• Exercise requirements:
Reproduce each of the following items verbatim, including every line.

>> begin

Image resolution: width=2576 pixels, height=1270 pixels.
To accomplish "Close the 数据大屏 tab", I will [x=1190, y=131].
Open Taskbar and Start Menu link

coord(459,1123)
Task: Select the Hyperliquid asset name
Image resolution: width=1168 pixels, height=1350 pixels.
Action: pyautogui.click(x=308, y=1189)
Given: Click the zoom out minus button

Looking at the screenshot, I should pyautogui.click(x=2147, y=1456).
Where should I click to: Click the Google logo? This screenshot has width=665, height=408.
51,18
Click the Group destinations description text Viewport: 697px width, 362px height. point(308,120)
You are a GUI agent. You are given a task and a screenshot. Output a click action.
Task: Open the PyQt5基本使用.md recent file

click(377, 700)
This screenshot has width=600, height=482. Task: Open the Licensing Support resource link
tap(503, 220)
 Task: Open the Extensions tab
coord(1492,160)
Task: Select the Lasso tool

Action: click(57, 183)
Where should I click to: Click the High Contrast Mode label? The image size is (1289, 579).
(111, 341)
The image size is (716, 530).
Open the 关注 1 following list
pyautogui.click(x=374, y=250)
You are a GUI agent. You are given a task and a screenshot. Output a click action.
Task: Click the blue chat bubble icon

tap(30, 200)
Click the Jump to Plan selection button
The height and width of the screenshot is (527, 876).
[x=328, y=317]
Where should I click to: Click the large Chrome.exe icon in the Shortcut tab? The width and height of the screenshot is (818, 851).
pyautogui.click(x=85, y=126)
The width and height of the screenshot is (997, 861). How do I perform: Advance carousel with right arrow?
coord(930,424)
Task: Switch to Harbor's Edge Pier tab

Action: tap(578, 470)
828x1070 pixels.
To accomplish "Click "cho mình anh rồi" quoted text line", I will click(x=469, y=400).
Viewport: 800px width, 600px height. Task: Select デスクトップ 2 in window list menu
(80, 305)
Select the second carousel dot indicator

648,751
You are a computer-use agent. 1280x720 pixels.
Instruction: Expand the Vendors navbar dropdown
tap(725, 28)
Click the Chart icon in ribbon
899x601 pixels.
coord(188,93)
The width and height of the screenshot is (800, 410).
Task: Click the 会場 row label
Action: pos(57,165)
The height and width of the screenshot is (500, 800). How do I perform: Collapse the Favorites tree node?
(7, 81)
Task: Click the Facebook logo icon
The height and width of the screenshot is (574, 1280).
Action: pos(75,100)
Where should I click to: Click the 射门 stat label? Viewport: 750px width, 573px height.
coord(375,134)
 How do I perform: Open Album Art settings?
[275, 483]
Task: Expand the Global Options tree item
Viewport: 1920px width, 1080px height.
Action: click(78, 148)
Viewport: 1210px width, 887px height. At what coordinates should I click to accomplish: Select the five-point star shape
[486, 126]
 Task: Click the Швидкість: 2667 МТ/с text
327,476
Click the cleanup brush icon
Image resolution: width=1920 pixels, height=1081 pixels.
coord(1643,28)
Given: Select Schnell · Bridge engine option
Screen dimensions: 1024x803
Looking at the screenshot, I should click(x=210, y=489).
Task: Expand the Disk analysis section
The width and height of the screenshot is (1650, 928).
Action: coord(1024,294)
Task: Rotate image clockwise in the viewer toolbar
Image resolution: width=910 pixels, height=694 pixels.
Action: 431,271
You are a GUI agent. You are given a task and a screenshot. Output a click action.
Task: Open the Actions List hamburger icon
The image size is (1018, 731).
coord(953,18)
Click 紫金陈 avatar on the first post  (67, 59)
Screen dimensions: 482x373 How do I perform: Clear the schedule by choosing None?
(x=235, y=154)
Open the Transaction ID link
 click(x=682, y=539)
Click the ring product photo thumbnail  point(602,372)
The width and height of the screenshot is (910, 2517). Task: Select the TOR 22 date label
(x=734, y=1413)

>> end

• Response to the exercise:
Image resolution: width=2576 pixels, height=1270 pixels.
To accomplish "Close the 数据大屏 tab", I will [x=1190, y=131].
Open Taskbar and Start Menu link

coord(459,1123)
Task: Select the Hyperliquid asset name
Image resolution: width=1168 pixels, height=1350 pixels.
Action: pyautogui.click(x=308, y=1189)
Given: Click the zoom out minus button

Looking at the screenshot, I should pyautogui.click(x=2147, y=1456).
Where should I click to: Click the Google logo? This screenshot has width=665, height=408.
51,18
Click the Group destinations description text Viewport: 697px width, 362px height. point(308,120)
You are a GUI agent. You are given a task and a screenshot. Output a click action.
Task: Open the PyQt5基本使用.md recent file

click(377, 700)
This screenshot has width=600, height=482. Task: Open the Licensing Support resource link
tap(503, 220)
 Task: Open the Extensions tab
coord(1492,160)
Task: Select the Lasso tool

Action: click(57, 183)
Where should I click to: Click the High Contrast Mode label? The image size is (1289, 579).
(111, 341)
The image size is (716, 530).
Open the 关注 1 following list
pyautogui.click(x=374, y=250)
You are a GUI agent. You are given a task and a screenshot. Output a click action.
Task: Click the blue chat bubble icon

tap(30, 200)
Click the Jump to Plan selection button
The height and width of the screenshot is (527, 876).
[x=328, y=317]
Where should I click to: Click the large Chrome.exe icon in the Shortcut tab? The width and height of the screenshot is (818, 851).
pyautogui.click(x=85, y=126)
The width and height of the screenshot is (997, 861). How do I perform: Advance carousel with right arrow?
coord(930,424)
Task: Switch to Harbor's Edge Pier tab

Action: tap(578, 470)
828x1070 pixels.
To accomplish "Click "cho mình anh rồi" quoted text line", I will click(x=469, y=400).
Viewport: 800px width, 600px height. Task: Select デスクトップ 2 in window list menu
(80, 305)
Select the second carousel dot indicator

648,751
You are a computer-use agent. 1280x720 pixels.
Instruction: Expand the Vendors navbar dropdown
tap(725, 28)
Click the Chart icon in ribbon
899x601 pixels.
coord(188,93)
The width and height of the screenshot is (800, 410).
Task: Click the 会場 row label
Action: pos(57,165)
The height and width of the screenshot is (500, 800). How do I perform: Collapse the Favorites tree node?
(7, 81)
Task: Click the Facebook logo icon
The height and width of the screenshot is (574, 1280).
Action: pos(75,100)
Where should I click to: Click the 射门 stat label? Viewport: 750px width, 573px height.
coord(375,134)
 How do I perform: Open Album Art settings?
[275, 483]
Task: Expand the Global Options tree item
Viewport: 1920px width, 1080px height.
Action: click(78, 148)
Viewport: 1210px width, 887px height. At what coordinates should I click to accomplish: Select the five-point star shape
[486, 126]
 Task: Click the Швидкість: 2667 МТ/с text
327,476
Click the cleanup brush icon
Image resolution: width=1920 pixels, height=1081 pixels.
coord(1643,28)
Given: Select Schnell · Bridge engine option
Screen dimensions: 1024x803
Looking at the screenshot, I should click(x=210, y=489).
Task: Expand the Disk analysis section
The width and height of the screenshot is (1650, 928).
Action: coord(1024,294)
Task: Rotate image clockwise in the viewer toolbar
Image resolution: width=910 pixels, height=694 pixels.
Action: 431,271
You are a GUI agent. You are given a task and a screenshot. Output a click action.
Task: Open the Actions List hamburger icon
The image size is (1018, 731).
coord(953,18)
Click 紫金陈 avatar on the first post  (67, 59)
Screen dimensions: 482x373 How do I perform: Clear the schedule by choosing None?
(x=235, y=154)
Open the Transaction ID link
 click(x=682, y=539)
Click the ring product photo thumbnail  point(602,372)
The width and height of the screenshot is (910, 2517). Task: Select the TOR 22 date label
(x=734, y=1413)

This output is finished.